Muchas veces se ha dicho que lo que “mató” a Cobain fue la contradicción entre sus raíces independientes y su posterior éxito en la gran industria, el sentimiento de “culpa” por haberse “vendido” al sistema con Nevermind. Si bien es cierto que esto generó una dicotomía en el músico, resulta ser una afirmación más bien simplista o de corte romántico. Lo que mató a Cobain, si vamos al caso, fue una brutal adicción a la heroína, producto de muchos factores que excederían el objeto de esta nota, entre los cuales se cuentan un fuerte impulso autodestructivo y un historial suicida bastante pronunciado en su árbol genealógico. Aquella tensión indie/mainstream no sólo está en el corazón de Nevermind –un álbum visceral como el punk pero lleno de armonías pop más o menos disfrazadas en medio de aquella mecánica de la calma-explosión-calma–, sino que en todo caso fue insignificante comparada con la satisfacción que le generó al músico lograr un disco como aquel.

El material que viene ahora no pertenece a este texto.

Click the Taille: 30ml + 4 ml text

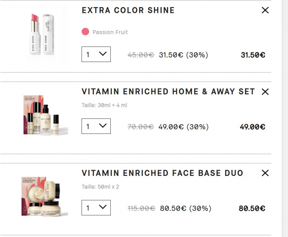coord(105,105)
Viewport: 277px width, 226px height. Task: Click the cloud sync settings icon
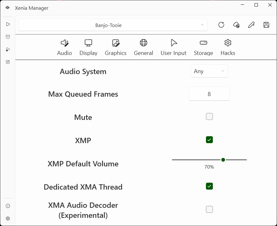[236, 25]
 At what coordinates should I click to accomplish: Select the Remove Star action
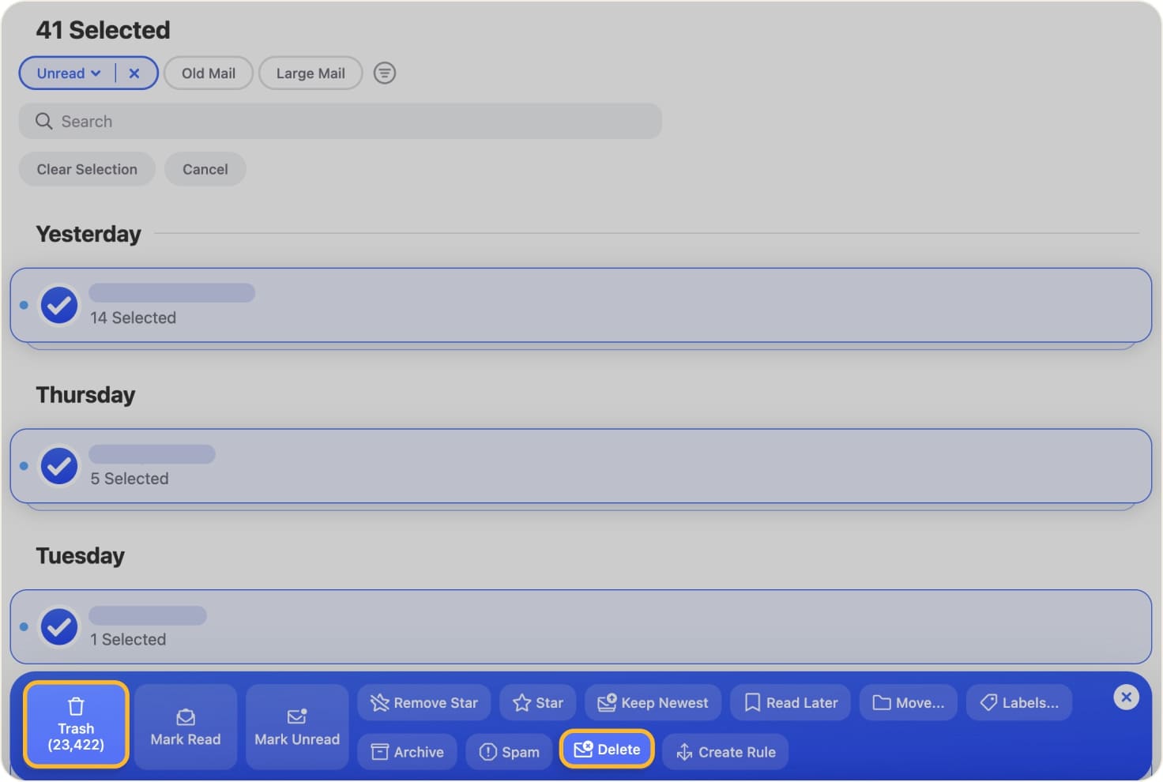point(423,702)
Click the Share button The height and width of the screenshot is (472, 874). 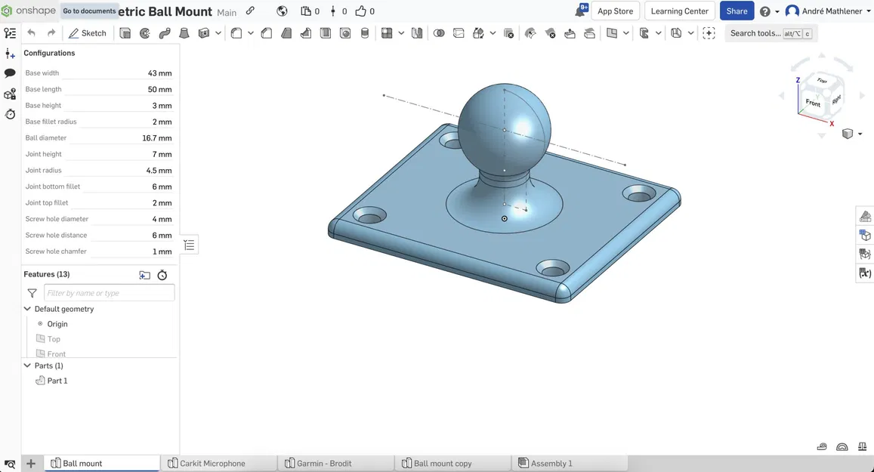tap(736, 11)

Desde muy chico Cobain admitió que los Beatles lo habían hecho todo. Mucho después reconoció haberse inspirado en los Pixies para lograr su mejor álbum, aunque los superó con creces y terminó construyendo casi sin querer un mito a la altura de los más grandes de la historia de la música popular. Entonces, 25 años después, todo lo que podemos decir es que Nevermind sigue siendo la última gran oda del rock y una de las pocas satisfacciones en la existencia más bien insatisfecha, breve e intensa de un hombre. Le inyectó vida entre tanta muerte. Debió alcanzar para frenar el destino trágico. Pero no fue suficiente, claro, porque para algunos nada es suficiente. Incluso algo como Nevermind.